Senate Delays Make Passage of the CLARITY Act Unlikely in 2026

Neon Capitol silhouette overlaid with blockchain nodes and digital coins, illustrating crypto regulation debate.

The Digital Asset Market Clarity Act, the CLARITY Act that passed the House on July 17, 2025, is now effectively stalled in the Senate as competing drafts and policy red lines collide. The delay is strategically material because stablecoin yield rules, DeFi oversight, and agency jurisdiction will determine the operating model for large parts of the U.S. crypto market.

With Senate committee timing slipping and substance still unresolved, negotiators are running into a shrinking legislative runway ahead of the November 2026 elections. The practical base case increasingly looks like a rollover into the next Congress, with a potential enactment window drifting as far as January 2027.

Senate Gridlock and Competing Texts

Momentum softened after the Senate Banking Committee postponed a markup that had been teed up for mid-January 2026, reinforcing that bipartisan alignment is not yet in place. That postponement signaled that leadership is prioritizing negotiation over forcing a vote that could harden opposition and make reconciliation harder.

In parallel, the Senate Agriculture Committee advanced its own bill on January 29, 2026, on a 12–11 party-line vote, which underscored how far apart the chambers remain. Rather than creating lift, the committee action highlighted a structural reconciliation gap between House passage and Senate consensus-building.

At the center of the dispute is stablecoin yield, where traditional banks have pushed for an effective ban to protect deposit franchises, while industry participants argue that prohibiting yield is anti-competitive and could shift activity offshore. This stablecoin yield fight has become the central blocker because the Senate Banking draft contemplates restrictions that the House version did not include, creating a high-friction negotiation item.

DeFi language is the second major fault line, with the Senate Banking package described as extending Bank Secrecy Act and AML obligations to certain DeFi protocols, while the Agriculture draft is portrayed as largely deferring DeFi treatment. The result is a policy split that forces negotiators to choose between expanding compliance scope now or leaving a material supervisory gap for later.

Some lawmakers have framed the stalemate in blunt risk terms, arguing that a flawed framework would be worse than no framework at all. That posture reflects a risk-avoidance dynamic where stakeholders would rather absorb continued uncertainty than lock in a compromise that alienates either regulators or industry constituencies.

What the Delay Means for Market Strategy

Negotiators have floated a “pause, renegotiate, and proceed” path that would involve another Banking Committee session, significant amendments on yield and DeFi, and renewed attempts to bridge SEC–CFTC jurisdictional boundaries, with the White House previously aiming for an end-of-February 2026 resolution that remained outstanding as of February 16, 2026. Even with active mediation, the legislative machine is now constrained by calendar risk, making 2026 passage possible but increasingly non-deterministic.

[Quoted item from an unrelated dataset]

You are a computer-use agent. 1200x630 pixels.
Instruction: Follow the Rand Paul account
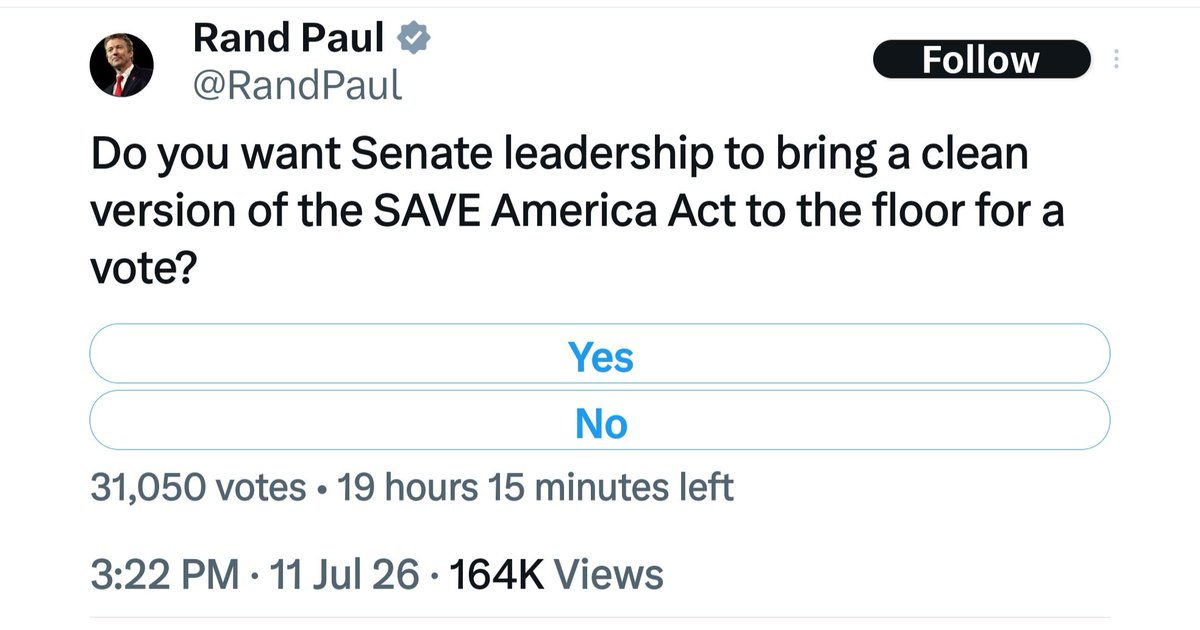point(980,59)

Industry fragmentation is complicating coalition-building, with some large firms pulling back support over yield provisions, tokenized equity limits, and DeFi surveillance, while lobbying pressure remains elevated. This combination of stakeholder churn and heavy lobbying spend raises the transaction cost of compromise and encourages policymakers to defer hard decisions until after the election cycle.

For market participants, the operational reality is prolonged ambiguity around whether stablecoin yields will be curtailed, what compliance burden DeFi protocols will face, and which agency will hold primary authority. Until the Senate locks a unified text and reconciliation becomes feasible, product design, capital allocation, and U.S. competitiveness will remain gated by regulatory uncertainty.